TAREFAS DO EXERCÍCIO →
(a) Liste as canções que o relato sobre a papelaria cita do disco de 1971 do Roberto Carlos, aquele com desenho dele na capa.
(b) Repita o trecho do relato sobre a papelaria que começa nas palavras "Era época de" e termina depois de "era cultura) trazia.".
(c) Responda com base no relato sobre a papelaria:
(i) Em que bairro ficava a loja comprada pelo pai?
(ii) Em que avenida ficava o atacadista onde se compravam os discos para a loja?
(iii) Qual é o título do último LP dos Beatles mencionado no relato?

== TRECHO DO DOCUMENTO

Trabalho praticamente desde os nove anos de idade. Calma: não fui vítima da execrável exploração da mão de obra infantil. O fato é que era um prazer em minha tenra idade ficar atrás do balcão do negócio de meu pai, uma papelaria que também vendia discos – um paraíso para mim, sempre amante de boa música (há controvérsias, mas gosto não se discute, né?).

Ele comprou a loja, no Ipiranga, zona sul da capital paulista, no fim do ano de 1970, quando do lançamento do, para mim, um dos melhores discos do Roberto Carlos (aquele que tem “Ana”, “Meu Pequeno Cachoeiro”, “O Astronauta”, “Minha Senhora” – o de 1971, com desenho dele na capa, com “Detalhes”, “Como Dois e Dois”, “Debaixo dos Caracóis de Seu Cabelo”, “Amada Amante”, é o melhor, em minha opinião).

Era época de Natal, e a antiga dona, esperta, só entregou o estabelecimento depois da data, para aproveitar as vendas. Mas permitiu que meu pai trouxesse alguns brinquedos para casa. Foi uma festa para mim e minhas duas irmãs. Pena que, depois, levou tudo de volta...

Início de ano, listas de material escolar. Movimento forte. Aprendi a usar a calculadora, ainda mecânica, de bobina de papel; a estocar, etiquetar preços, ajudar na vitrine, organizar os discos. Vem daí minha mania de ler o disco todo, da capa e contracapa ao selo, e encartes, quando havia. Assim, acostumei-me a conhecer o nome dos compositores, dos instrumentistas, arranjadores, enfim, toda informação que o disco (que, na época, tinha que mencionar que era cultura) trazia.

Foi assim que soube do fim do Beatles. Recebemos os compactos simples individuais dos quatro e observei o selo da maçã verde em todos eles. Vi o nome dos artistas e compositores e confrontei com o último LP do grupo, “Abbey Road”, e saquei que algo havia acontecido. Sem Internet na época, a notícia da separação só conheci depois.

Pouco depois, fiquei com a tarefa de ir à avenida São João, no centro, comprar no atacadista os discos para vender lá. Meu pai fazia a lista do que queria (era pequena a loja, e só comprávamos os principais) e eu trazia, mas sempre acrescentava alguma novidade por minha conta, geralmente olhando a parada de sucessos que ficava pregada na parede do distribuidor. Geralmente acertava na escolha e o disco era bem vendido.

A papelaria durou pouco e, de volta ao ABC, passei a fazer inúmeros bicos, mais para descolar algum para o picolé, a tubaína e os chicletes. Vendi limão e sorvete na rua, doces em um circo, fiz carreto na feira, ajudei em obras e o que aparecesse.

====
== SEÇÃO DE DADOS

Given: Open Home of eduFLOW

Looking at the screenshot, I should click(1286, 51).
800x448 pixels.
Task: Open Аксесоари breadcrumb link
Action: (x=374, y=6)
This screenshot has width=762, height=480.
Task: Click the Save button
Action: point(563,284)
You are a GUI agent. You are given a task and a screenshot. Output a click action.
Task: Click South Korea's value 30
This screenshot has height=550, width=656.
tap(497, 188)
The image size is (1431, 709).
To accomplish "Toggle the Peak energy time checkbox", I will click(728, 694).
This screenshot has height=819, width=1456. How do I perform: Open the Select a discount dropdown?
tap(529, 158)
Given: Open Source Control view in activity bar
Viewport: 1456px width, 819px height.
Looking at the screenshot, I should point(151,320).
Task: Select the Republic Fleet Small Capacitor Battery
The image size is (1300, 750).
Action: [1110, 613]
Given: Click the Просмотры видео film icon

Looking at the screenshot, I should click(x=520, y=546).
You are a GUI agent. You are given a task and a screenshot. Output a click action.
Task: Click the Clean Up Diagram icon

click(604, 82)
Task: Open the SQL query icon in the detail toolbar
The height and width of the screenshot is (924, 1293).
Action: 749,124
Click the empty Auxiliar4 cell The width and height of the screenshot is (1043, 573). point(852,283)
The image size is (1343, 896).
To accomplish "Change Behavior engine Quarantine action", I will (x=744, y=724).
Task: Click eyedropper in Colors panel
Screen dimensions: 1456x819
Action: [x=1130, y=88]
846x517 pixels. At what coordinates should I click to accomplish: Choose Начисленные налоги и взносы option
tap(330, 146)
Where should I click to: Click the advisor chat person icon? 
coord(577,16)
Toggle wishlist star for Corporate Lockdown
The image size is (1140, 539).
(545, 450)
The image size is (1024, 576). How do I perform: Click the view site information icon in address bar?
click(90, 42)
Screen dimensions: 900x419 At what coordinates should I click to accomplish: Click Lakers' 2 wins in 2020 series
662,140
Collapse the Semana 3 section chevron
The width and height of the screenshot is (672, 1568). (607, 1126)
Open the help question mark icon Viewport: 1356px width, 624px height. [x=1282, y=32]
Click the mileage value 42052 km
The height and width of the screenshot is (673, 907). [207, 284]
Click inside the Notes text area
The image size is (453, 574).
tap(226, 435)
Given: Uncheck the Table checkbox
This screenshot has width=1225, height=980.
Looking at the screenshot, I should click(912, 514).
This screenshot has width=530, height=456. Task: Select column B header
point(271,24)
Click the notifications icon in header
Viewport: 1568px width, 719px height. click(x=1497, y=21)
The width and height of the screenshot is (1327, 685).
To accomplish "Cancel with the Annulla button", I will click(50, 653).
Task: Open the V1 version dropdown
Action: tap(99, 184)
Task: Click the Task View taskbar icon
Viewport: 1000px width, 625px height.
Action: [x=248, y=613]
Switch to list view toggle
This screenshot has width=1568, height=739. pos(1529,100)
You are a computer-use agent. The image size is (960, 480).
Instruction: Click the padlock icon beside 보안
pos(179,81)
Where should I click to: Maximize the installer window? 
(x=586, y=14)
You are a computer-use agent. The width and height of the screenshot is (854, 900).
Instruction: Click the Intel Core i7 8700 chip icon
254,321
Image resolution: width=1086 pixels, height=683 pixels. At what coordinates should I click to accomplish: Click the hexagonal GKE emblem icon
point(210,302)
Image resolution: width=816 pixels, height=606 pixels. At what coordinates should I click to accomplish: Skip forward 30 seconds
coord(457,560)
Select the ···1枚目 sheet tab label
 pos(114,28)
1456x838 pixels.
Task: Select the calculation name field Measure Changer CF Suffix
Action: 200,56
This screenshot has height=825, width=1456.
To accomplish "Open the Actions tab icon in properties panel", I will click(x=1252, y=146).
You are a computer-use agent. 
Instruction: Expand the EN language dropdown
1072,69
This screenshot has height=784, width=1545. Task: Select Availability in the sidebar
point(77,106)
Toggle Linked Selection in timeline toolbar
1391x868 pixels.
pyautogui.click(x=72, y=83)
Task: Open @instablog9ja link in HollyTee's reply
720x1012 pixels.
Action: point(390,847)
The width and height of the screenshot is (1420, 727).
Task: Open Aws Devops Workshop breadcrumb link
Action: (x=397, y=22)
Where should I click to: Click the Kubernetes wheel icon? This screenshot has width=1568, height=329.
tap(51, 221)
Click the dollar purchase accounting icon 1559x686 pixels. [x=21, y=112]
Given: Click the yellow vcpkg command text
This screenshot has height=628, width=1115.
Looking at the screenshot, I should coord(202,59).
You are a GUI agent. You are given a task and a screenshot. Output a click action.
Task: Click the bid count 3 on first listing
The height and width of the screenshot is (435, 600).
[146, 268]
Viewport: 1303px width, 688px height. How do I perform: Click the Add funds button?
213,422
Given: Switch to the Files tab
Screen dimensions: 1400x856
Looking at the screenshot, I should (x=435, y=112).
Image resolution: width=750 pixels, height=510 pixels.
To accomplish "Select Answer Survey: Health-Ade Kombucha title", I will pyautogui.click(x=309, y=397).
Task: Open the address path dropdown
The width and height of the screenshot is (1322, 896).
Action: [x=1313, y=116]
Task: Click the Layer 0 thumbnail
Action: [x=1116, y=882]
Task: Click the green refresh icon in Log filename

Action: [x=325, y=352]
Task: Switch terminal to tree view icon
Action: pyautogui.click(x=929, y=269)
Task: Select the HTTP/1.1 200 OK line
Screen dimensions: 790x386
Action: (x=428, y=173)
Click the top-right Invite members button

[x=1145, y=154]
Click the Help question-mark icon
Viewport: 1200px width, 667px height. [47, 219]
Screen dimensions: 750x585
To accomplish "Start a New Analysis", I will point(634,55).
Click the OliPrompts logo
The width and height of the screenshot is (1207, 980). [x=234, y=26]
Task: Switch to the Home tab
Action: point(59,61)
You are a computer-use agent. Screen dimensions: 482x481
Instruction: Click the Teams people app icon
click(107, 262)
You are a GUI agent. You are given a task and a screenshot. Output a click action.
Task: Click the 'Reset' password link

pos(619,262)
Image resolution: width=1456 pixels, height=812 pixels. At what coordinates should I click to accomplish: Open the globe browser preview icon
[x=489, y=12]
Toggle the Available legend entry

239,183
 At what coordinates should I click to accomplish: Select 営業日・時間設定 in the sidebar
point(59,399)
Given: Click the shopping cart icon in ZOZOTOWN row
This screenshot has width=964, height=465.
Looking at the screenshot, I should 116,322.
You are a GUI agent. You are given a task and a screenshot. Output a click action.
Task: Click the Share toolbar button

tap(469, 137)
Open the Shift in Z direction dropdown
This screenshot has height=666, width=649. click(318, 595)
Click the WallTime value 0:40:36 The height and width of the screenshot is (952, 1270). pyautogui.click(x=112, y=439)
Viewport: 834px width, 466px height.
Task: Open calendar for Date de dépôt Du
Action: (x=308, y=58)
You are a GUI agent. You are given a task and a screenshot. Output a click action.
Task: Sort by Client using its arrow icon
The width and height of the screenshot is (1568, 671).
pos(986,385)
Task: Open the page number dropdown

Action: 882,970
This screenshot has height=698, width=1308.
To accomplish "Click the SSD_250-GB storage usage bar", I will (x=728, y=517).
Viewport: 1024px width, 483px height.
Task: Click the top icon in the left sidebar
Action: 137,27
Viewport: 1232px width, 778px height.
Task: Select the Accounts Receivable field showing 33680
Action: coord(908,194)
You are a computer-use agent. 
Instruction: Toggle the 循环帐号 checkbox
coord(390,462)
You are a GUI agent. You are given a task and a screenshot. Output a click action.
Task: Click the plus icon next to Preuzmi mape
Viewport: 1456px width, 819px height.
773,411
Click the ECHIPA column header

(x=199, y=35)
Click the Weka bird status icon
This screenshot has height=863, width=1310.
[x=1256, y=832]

====

RESPOSTAS CORRETAS →
(a)
"Detalhes"
"Como Dois e Dois"
"Debaixo dos Caracóis de Seu Cabelo"
"Amada Amante"

(b)
Era época de Natal, e a antiga dona, esperta, só entregou o estabelecimento depois da data, para aproveitar as vendas. Mas permitiu que meu pai trouxesse alguns brinquedos para casa. Foi uma festa para mim e minhas duas irmãs. Pena que, depois, levou tudo de volta...

Início de ano, listas de material escolar. Movimento forte. Aprendi a usar a calculadora, ainda mecânica, de bobina de papel; a estocar, etiquetar preços, ajudar na vitrine, organizar os discos. Vem daí minha mania de ler o disco todo, da capa e contracapa ao selo, e encartes, quando havia. Assim, acostumei-me a conhecer o nome dos compositores, dos instrumentistas, arranjadores, enfim, toda informação que o disco (que, na época, tinha que mencionar que era cultura) trazia.

(c)
(i) No Ipiranga, zona sul da capital paulista.
(ii) Na avenida São João, no centro.
(iii) "Abbey Road".